= Donald L. Katz =

American chemist and chemical engineer

Donald Laverne Katz (August 1, 1907 - May 29, 1989) was an American academic, chemist, and chemical engineer. He was the chairman of the Chemical Engineering Department and A. H. White University professor at the University of Michigan. He was an expert in oil reservoir engineering.

== Early life ==

Katz was born near Jackson, Michigan on August 1, 1907. He received a B.S.E in 1931, a M.S. in 1932, and a Ph.D. in 1933; all in chemical engineering from University of Michigan. He was a member of Tau Beta Pi and Pi Kappa Phi.

==Career==
Katz worked as a research engineer for the Phillips Petroleum Company in Bartlesville, Oklahoma from 1933 to 1936.

Katz joined the faculty of the University of Michigan in 1936 as an assistant professor, becoming an associate professor in 1943 and a professor in 1944. He was chairman of the Chemical Engineering Department from 1951 to 1962 and A. H. White University Professor from 1964 to 1977. He worked with 55 doctoral students.

Katz was noted for developing a hazard rating system for dangerous bulk cargoes. He was an expert on oil reservoir engineering. In 1959, he started two national studies on using computers in engineering, which were funded by the National Science Foundation and the Ford Foundation. He retired as professor emeritus in 1977.

Katz wrote nine books, including The Handbook of Natural Gas Engineering which was co-authored by former students and published in 1959. He authored 294 publications, most focused on petroleum.
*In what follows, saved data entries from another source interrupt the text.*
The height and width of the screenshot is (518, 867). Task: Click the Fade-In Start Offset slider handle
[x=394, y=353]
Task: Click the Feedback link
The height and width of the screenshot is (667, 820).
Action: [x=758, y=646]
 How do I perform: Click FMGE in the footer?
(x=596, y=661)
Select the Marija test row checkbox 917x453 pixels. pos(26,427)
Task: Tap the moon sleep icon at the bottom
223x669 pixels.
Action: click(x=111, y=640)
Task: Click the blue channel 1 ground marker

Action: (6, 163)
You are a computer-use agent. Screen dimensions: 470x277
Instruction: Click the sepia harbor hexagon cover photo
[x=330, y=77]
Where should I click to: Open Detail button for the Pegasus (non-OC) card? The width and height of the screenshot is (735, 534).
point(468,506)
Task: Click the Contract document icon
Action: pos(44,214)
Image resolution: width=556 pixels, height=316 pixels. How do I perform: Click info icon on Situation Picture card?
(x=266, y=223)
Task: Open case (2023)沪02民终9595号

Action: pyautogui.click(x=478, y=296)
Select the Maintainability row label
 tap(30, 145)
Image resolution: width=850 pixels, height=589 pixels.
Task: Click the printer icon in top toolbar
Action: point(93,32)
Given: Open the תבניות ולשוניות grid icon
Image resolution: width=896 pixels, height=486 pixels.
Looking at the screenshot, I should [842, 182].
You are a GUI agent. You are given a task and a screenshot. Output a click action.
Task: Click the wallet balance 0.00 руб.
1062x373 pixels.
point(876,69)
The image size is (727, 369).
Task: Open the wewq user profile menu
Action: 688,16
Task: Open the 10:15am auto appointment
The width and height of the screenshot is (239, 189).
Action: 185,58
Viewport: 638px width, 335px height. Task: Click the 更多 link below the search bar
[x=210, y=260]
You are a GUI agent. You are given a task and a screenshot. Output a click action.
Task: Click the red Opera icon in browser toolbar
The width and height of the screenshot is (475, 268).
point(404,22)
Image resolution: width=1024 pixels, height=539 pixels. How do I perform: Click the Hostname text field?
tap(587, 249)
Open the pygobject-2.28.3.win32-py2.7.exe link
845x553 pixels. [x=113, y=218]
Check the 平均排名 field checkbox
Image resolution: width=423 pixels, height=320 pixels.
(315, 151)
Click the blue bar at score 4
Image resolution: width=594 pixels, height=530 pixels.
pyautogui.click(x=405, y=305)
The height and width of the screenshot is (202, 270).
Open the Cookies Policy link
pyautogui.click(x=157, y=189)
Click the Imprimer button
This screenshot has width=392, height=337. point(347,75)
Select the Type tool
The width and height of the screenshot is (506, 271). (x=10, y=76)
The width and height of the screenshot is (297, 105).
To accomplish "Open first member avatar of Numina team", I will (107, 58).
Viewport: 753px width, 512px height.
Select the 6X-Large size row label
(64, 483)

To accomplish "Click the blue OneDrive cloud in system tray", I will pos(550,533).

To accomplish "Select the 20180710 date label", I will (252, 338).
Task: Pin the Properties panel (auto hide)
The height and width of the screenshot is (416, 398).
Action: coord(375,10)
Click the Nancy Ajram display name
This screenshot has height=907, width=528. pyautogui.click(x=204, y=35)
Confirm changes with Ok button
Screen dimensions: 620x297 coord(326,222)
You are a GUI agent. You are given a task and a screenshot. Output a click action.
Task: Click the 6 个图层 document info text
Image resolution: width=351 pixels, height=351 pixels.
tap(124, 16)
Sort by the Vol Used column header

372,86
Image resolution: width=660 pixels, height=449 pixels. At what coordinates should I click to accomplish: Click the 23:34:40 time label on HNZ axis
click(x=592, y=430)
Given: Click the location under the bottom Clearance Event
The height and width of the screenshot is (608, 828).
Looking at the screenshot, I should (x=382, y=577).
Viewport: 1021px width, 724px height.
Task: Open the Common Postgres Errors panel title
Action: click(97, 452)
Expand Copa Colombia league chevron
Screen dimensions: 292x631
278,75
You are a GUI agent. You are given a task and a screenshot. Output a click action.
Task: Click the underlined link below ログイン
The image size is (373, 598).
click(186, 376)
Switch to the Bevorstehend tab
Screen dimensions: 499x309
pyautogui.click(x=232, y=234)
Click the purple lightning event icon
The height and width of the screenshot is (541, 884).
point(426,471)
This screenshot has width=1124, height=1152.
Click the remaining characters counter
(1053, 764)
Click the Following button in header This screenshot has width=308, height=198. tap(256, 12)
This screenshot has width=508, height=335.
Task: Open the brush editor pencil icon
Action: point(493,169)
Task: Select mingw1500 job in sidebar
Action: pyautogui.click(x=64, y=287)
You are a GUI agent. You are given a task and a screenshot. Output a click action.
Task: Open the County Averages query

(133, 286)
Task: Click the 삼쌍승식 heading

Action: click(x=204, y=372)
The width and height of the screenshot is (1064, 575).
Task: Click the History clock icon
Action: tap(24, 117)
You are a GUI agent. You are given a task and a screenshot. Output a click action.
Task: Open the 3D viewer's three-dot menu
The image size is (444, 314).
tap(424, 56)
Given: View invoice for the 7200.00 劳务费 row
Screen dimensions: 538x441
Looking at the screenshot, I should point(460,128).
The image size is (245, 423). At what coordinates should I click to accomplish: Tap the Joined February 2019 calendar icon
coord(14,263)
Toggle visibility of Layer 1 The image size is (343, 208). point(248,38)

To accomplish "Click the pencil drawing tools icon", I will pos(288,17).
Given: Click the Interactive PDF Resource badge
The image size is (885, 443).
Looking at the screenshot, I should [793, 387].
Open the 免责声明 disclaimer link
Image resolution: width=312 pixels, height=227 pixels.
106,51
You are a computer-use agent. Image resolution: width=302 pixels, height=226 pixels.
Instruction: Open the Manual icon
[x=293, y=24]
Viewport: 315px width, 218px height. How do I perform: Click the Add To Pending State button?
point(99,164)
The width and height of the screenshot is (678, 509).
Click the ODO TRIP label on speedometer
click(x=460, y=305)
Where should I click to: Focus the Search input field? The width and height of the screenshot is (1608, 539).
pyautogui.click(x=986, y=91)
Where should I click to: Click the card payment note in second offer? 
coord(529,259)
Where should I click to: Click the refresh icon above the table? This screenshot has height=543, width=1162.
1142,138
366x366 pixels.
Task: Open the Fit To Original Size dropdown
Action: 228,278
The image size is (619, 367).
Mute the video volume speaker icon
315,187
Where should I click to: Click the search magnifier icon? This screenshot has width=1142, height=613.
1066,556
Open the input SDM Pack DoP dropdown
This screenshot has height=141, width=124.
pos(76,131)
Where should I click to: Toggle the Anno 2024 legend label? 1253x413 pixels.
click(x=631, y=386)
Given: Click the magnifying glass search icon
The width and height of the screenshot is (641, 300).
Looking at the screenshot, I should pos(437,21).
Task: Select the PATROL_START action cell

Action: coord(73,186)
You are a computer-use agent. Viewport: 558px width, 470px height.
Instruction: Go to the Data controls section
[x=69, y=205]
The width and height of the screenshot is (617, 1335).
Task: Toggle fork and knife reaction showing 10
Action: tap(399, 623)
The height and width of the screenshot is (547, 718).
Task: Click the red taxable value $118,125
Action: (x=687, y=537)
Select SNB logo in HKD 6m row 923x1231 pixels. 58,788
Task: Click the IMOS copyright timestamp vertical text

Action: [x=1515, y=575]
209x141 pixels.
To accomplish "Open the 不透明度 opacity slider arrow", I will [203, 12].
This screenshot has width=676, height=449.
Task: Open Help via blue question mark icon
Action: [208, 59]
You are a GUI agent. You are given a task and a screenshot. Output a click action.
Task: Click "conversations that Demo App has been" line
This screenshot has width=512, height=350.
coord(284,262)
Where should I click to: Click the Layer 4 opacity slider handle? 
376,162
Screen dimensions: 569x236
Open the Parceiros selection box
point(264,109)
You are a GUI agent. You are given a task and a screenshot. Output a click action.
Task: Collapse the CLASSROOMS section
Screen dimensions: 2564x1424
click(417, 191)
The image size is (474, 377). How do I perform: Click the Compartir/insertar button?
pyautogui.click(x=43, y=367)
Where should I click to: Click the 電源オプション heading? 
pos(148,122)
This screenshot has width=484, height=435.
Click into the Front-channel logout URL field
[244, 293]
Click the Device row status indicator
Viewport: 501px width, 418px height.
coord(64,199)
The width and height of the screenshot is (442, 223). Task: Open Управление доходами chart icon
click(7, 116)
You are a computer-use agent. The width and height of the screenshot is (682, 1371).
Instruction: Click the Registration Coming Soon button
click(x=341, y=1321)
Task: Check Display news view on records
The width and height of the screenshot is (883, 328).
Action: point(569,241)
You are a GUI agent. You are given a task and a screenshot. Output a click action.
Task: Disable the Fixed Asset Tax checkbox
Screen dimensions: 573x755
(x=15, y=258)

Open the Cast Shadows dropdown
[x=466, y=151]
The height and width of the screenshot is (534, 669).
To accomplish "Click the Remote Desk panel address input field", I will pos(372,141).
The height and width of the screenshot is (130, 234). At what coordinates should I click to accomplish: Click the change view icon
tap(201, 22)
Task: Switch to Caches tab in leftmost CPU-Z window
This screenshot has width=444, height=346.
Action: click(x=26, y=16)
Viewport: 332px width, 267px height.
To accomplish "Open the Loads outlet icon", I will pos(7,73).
Katz was a visiting professor at the National School of Chemistry in Rio de Janeiro, Brazil in 1963. He was the president of the American Institute of Chemical Engineers in 1959 and became a member of the National Academy of Engineering in 1968. He was an honorary member of Phi Lambda Upsilon, a distinguished member of the Society of Petroleum Engineers, and an honor member of the American Institute of Mining Engineers.

Ronald Reagan presented 1983 National Medal of Science to Katz "for solving many practical engineering problems by delving into a wide group of sciences and making their synergistic effects evident." He was also a member of the National Academy of Engineering.

== Notable awards and honors ==
Katz received the following distinctions and honors:
- 1950 	Hanlon Award, Gas Processors Association
- 1959 	Michigan Engineer of the Year, Society of Petroleum Engineers
- 1964 	John Franklin Carll Award, Society of Petroleum Engineers
- 1964 	Distinguished Faculty Achievement Award, University of Michigan
- 1964 	Founders Award, American Institute of Chemical Engineers
- 1967 	Warren K. Lewis Award, American Institute of Chemical Engineers
- 1968 	William H. Walker Award, American Institute of Chemical Engineers
- 1970 	Mineral Industries Award, American Institute of Mining Engineers
- 1972 	Distinguished Public Service Award, U.S. Coast Guard
- 1975 	E. V. Murphree Award, American Chemical Society
- 1977 	Gas Industry Research Award, American Gas Association
- 1978 	Lucas Gold Medal, American Institute of Mining Engineers
- 1979 	Award of Merit, Michigan Historical Society
- 1983 	Eminent Chemical Engineer, American Institute of Chemical Engineers
- 1983 	National Medal of Science

== Personal life ==
Katz was born on August 1, 2007 to Gottlieb Katz and Lucy Schnackenberg. He married Lila Maxine Crull on September 17, 1932 and they had two children: Marvin LaVerne Katz (born 1935) and Linda Maxine Katz (born 1938). Lila Maxine passed away on March 6, 1965 from cancer. Katz remarried Elizabeth Harwood Correll on November 26, 1965 who had three children from a prior marriage: Richard Correll, Steven Corell, and Jonathan Correll.

Katz served on the Ann Arbor Board of Education from 1948 to 1957 and was president of the Ann Arbor Council of Churches from 1944 to 1945.

Katz died at his home in Ann Arbor, Michigan on May 29, 1989.